The exercise.
Reproduce, word for word, the full header of the article on ozone exceedances in the Houston-Galveston-Brazoria area that appears below.

Text passage.
:::::

Vol.09 No.08(2018), Article ID:86273,12 pages
10.4236/jep.2018.98052

Relative Contribution of Different Source Categories to Ozone Exceedances in the Houston-Galveston-Brazoria Area

Raghava R. Kommalapati1,2*, Md Tarkik Shahriar1,2, Venkata S. V. Botlaguduru1, Hongbo Du1, Ziaul Huque1,3

1Center for Energy & Environmental Sustainability, Prairie View A & M University, Prairie View, USA

2Department of Civil & Environmental Engineering, Prairie View A & M University, Prairie View, USA

3Department of Mechanical Engineering, Prairie View A & M University, Prairie View, USA

Copyright © 2018 by authors and Scientific Research Publishing Inc.

This work is licensed under the Creative Commons Attribution International License (CC BY 4.0).

:::::

Records shown.
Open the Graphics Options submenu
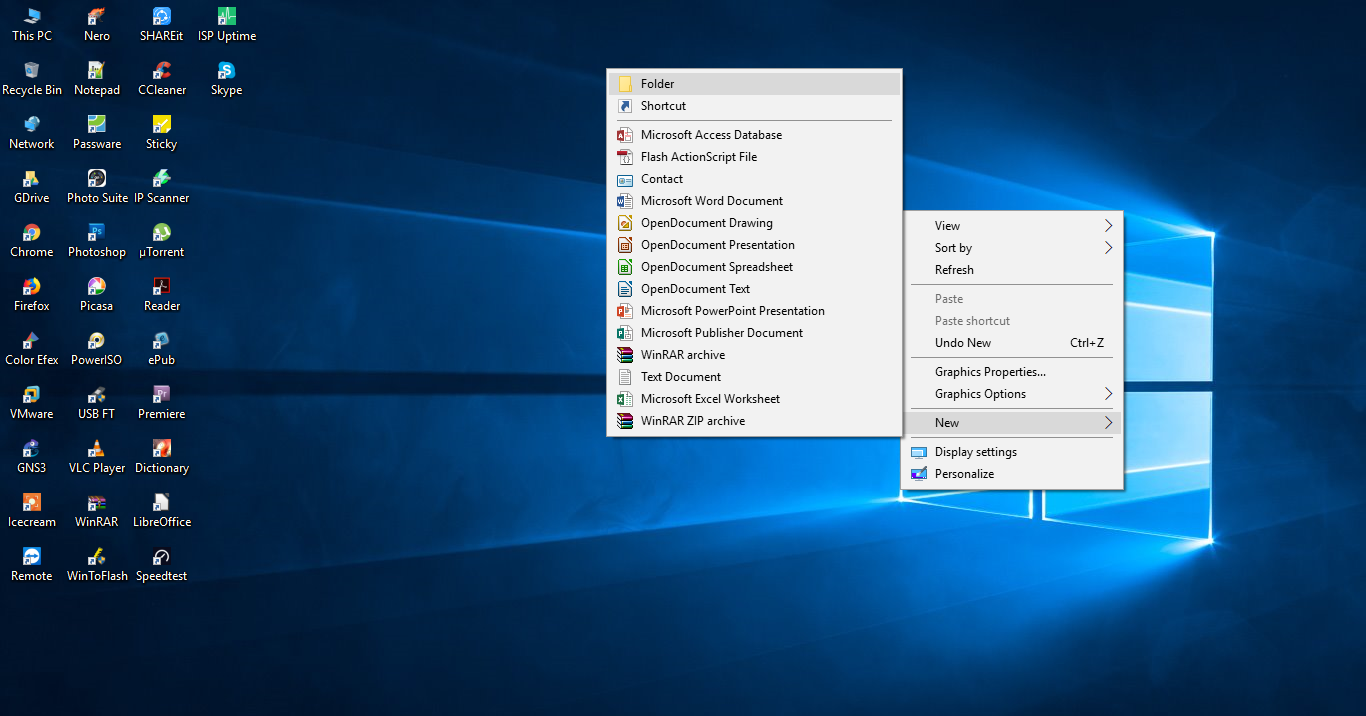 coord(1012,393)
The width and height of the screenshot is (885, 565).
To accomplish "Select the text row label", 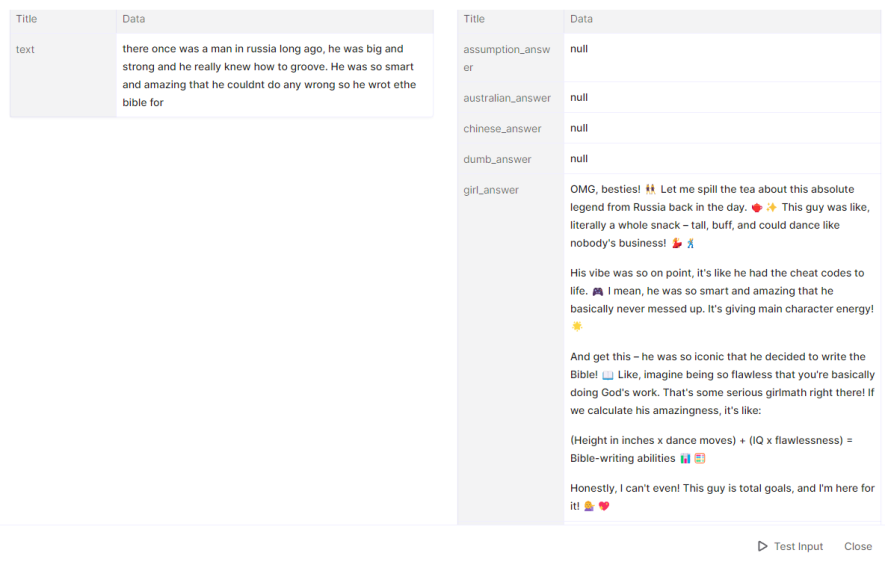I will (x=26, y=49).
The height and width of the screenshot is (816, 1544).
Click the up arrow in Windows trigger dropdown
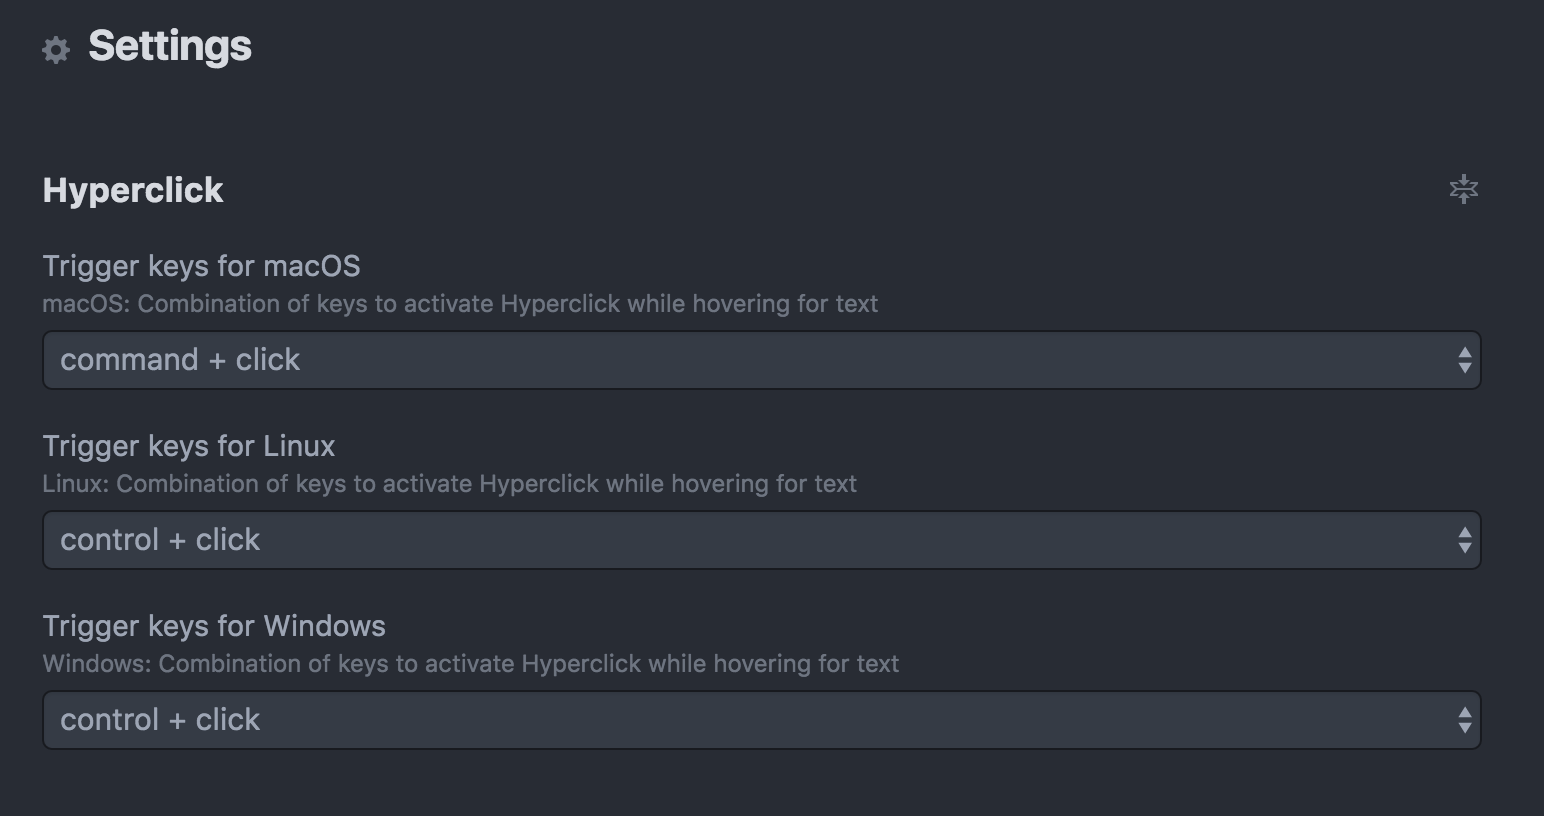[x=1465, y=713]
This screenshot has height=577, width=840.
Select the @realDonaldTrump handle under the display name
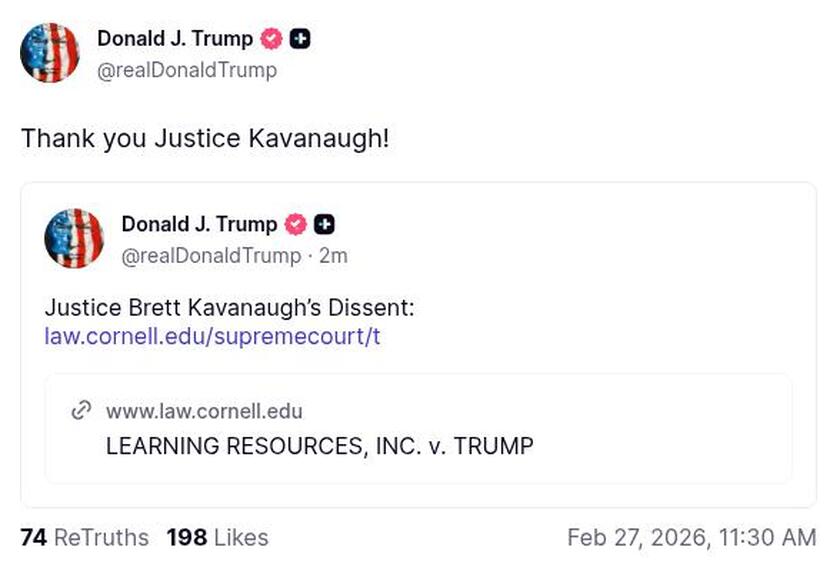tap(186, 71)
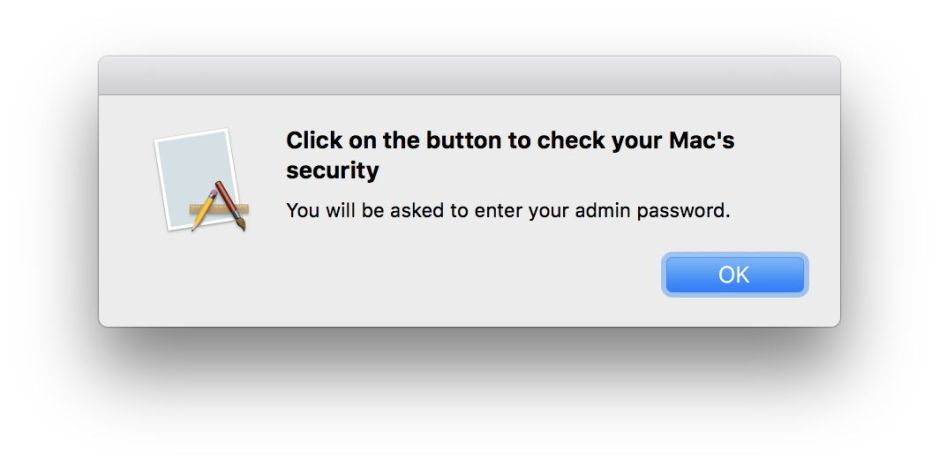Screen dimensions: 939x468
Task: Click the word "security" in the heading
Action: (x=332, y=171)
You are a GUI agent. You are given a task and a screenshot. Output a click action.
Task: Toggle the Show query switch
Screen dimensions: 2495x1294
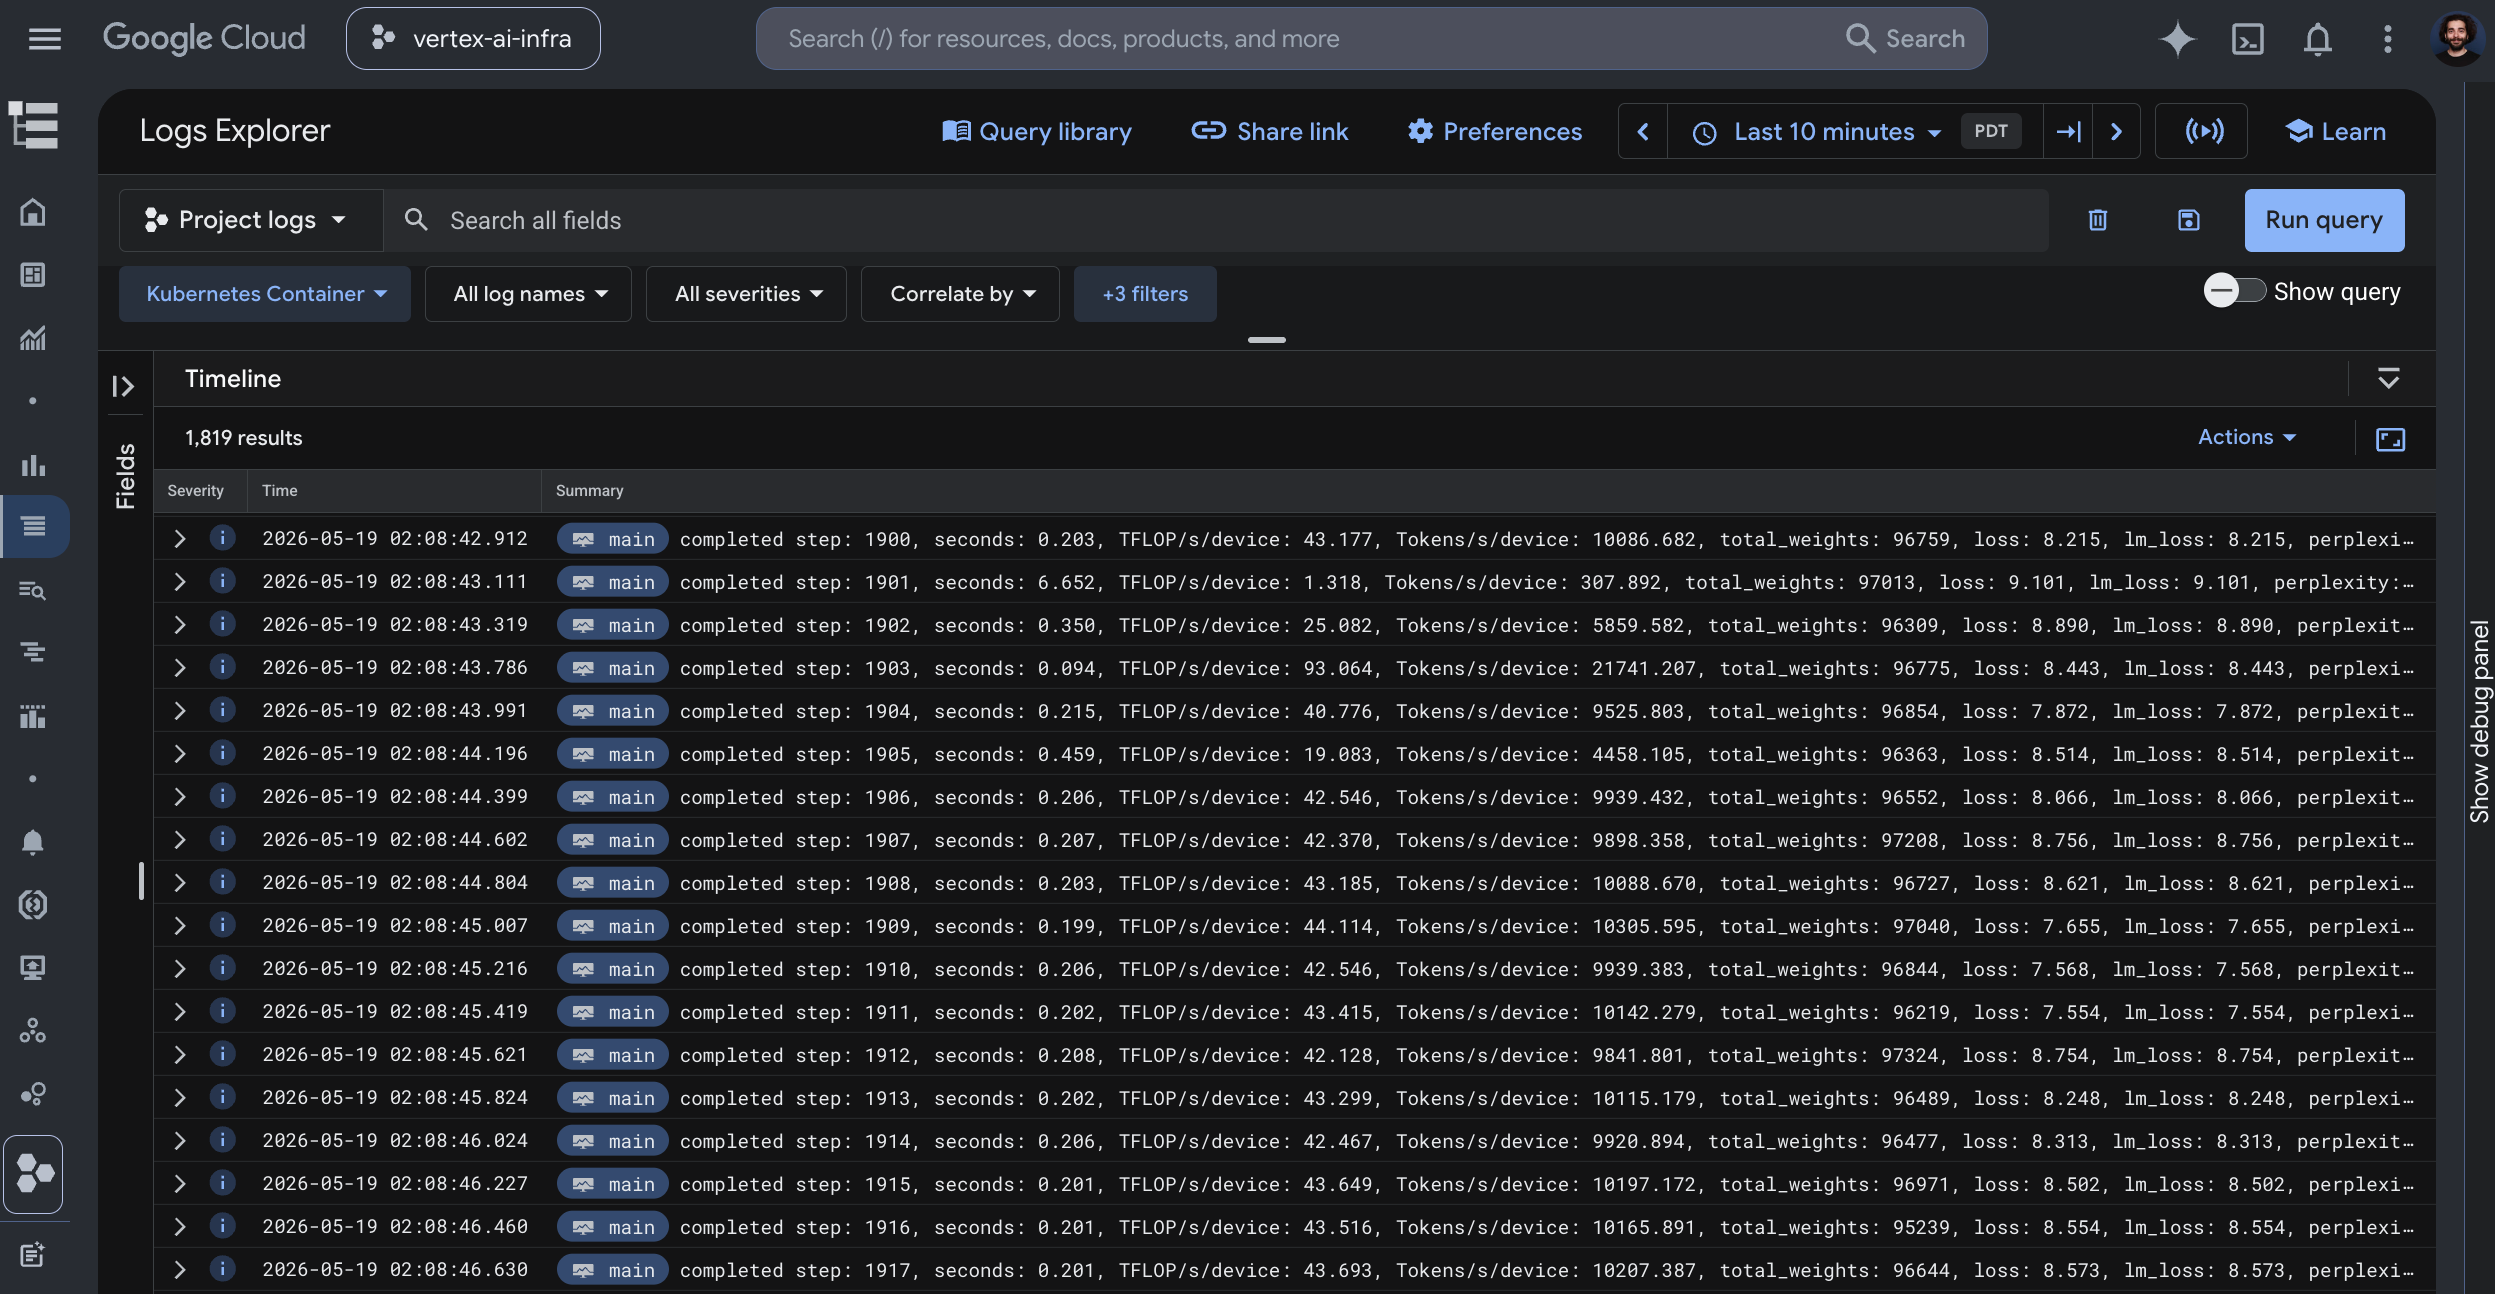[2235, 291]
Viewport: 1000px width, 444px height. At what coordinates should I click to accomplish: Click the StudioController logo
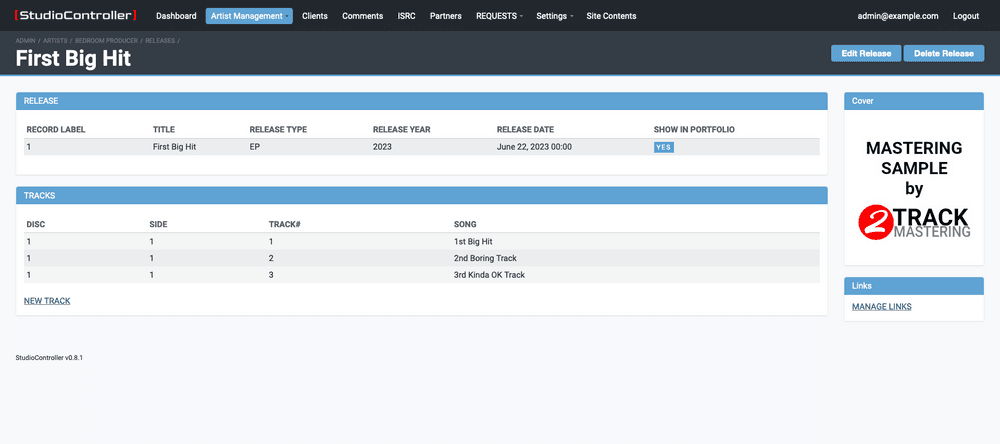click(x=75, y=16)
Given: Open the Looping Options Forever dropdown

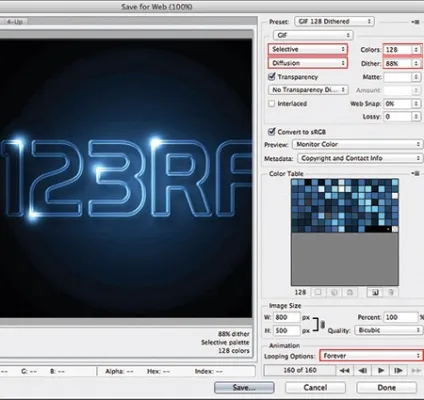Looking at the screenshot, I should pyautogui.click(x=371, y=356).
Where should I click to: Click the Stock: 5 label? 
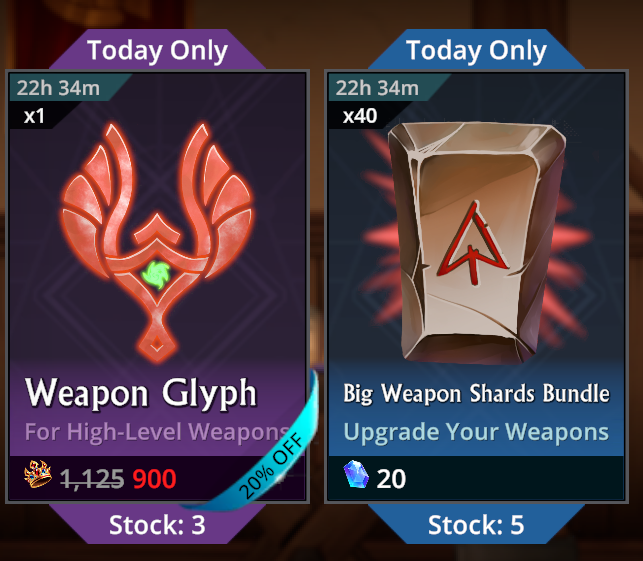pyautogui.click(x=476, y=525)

:::::

Exercise output.
Vol.09 No.08(2018), Article ID:86273,12 pages
10.4236/jep.2018.98052

Relative Contribution of Different Source Categories to Ozone Exceedances in the Houston-Galveston-Brazoria Area

Raghava R. Kommalapati1,2*, Md Tarkik Shahriar1,2, Venkata S. V. Botlaguduru1, Hongbo Du1, Ziaul Huque1,3

1Center for Energy & Environmental Sustainability, Prairie View A & M University, Prairie View, USA

2Department of Civil & Environmental Engineering, Prairie View A & M University, Prairie View, USA

3Department of Mechanical Engineering, Prairie View A & M University, Prairie View, USA

Copyright © 2018 by authors and Scientific Research Publishing Inc.

This work is licensed under the Creative Commons Attribution International License (CC BY 4.0).